Text for analysis: Begin

She made her Metropolitan Opera debut in 1965 as Mimì and returned regularly to sing, among various roles, Adina in Donizetti’s L’ELISIR D’AMORE, Liù in Puccini’s TURANDOT and a new 1967 production of Gounod’s ROMÉO ET JULIETTE opposite the star tenor Franco Corelli (with whom she recorded the opera splendidly the next year). But she had been absent from the Met for more than 14 years when she returned in 1983 as Elisabetta in DON CARLO, with James Levine conducting and Mr. Ghiaurov as Philip II. In 1996 the Met mounted a production of a rarity, Giordano’s FEDORA, for Ms. Freni and Mr. Domingo, garnering rave reviews for both. She sang more than 140 performances with the company in all.
Asked whether she thought of herself as the ‘last prima donna’, as she was sometimes called, Ms. Freni demurred. ‘You tell me why I am the last of a tradition’, she said. ‘I have done my job honestly. I have worked hard and with joy’.”
- Anthony Tommasini, THE NEW YORK TIMES, 9 Feb., 2020
“Bruno Maderna, like his close friend and fellow avant garde composer Pierre Boulez, had in recent years become a conductor of international reputation. Since his debut here in 1970 conducting Mercadante's opera II GIURAMENTO at the Juilliard School, Mr. Maderna had led the New York Philharmonic, the Chicago Symphony, the Philadelphia Orchestra, the Boston Symphony and the Detroit Symphony. In Europe he had conducted widely, including the London Symphony, the B.B.C. Symphony and the Concertgebouw in Amsterdam. For the last two years of his life he was music director of the Italian Radio in Milan.”
- THE NEW YORK TIMES, 14 Nov., 1973
“Italian composer and conductor Bruno Maderna was one of the preeminent figures in contemporary European music in the mid-twentieth century. By the age of 20 Bruno Maderna had already earned his degree in composition from the Conservatory of Rome and returned to Venice to continue under composer Gian Francesco Malipiero.
In 1948 Maderna took a conducting class with legendary maestro Hermann Scherchen and probably through him got to know Wolfgang Steinecke, the founder of the Darmstadt Festival. Maderna had already met composer Luigi Nono at Ricordi, and would meet Luciano Berio in Milan after leaving the Venice Conservatory in 1952. Steinecke engaged Maderna as a conductor at the Darmstadt Festival, a post that made Maderna a celebrity in postwar European avant-garde and one that he would hold until the end of his days.

Text for analysis: End
Given data: Begin

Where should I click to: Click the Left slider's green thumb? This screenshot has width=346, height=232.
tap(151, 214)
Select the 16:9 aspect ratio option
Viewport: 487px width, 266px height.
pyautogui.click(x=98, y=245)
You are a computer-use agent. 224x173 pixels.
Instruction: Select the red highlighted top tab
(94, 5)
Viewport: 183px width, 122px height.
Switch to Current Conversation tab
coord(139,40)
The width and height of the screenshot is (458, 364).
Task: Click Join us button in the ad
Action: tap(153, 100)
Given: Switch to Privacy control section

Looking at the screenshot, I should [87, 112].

Given data: End
Given data: Begin

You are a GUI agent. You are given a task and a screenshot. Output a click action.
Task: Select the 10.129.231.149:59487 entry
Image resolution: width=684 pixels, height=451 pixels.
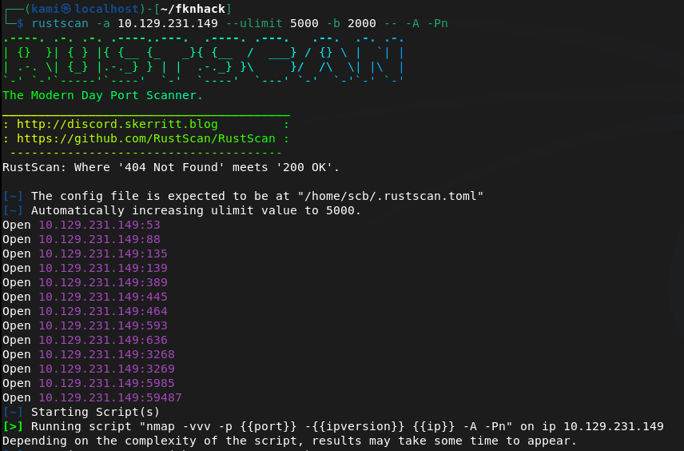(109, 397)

Given data: End
Given data: Begin

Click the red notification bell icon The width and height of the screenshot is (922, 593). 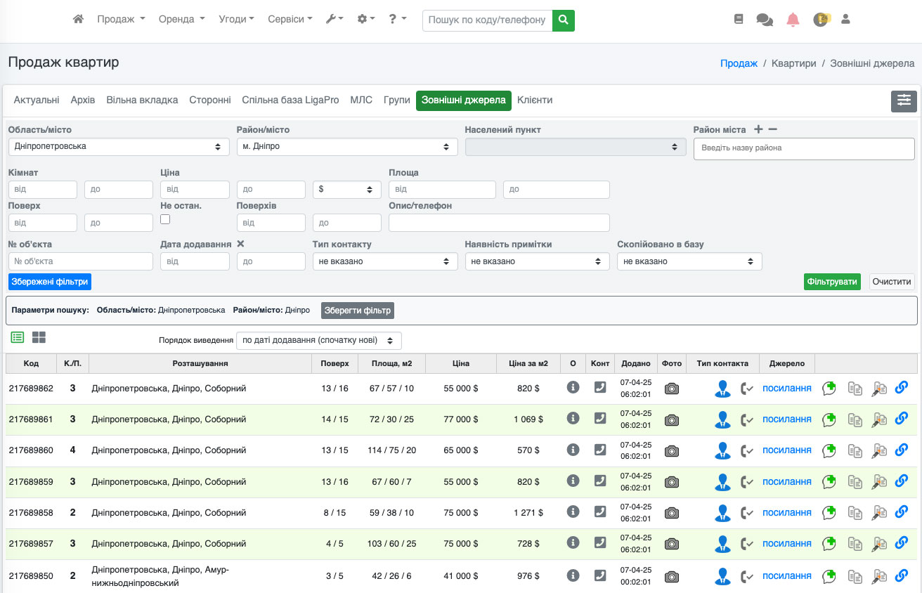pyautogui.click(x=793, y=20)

Given data: End

### What you will do
Retype the passage on Freni and Maderna word for word, between "- THE NEW YORK" and "Gian Francesco Malipiero.", inclusive. You can set the rows aside entirely.

### Answer space
- THE NEW YORK TIMES, 14 Nov., 1973
“Italian composer and conductor Bruno Maderna was one of the preeminent figures in contemporary European music in the mid-twentieth century. By the age of 20 Bruno Maderna had already earned his degree in composition from the Conservatory of Rome and returned to Venice to continue under composer Gian Francesco Malipiero.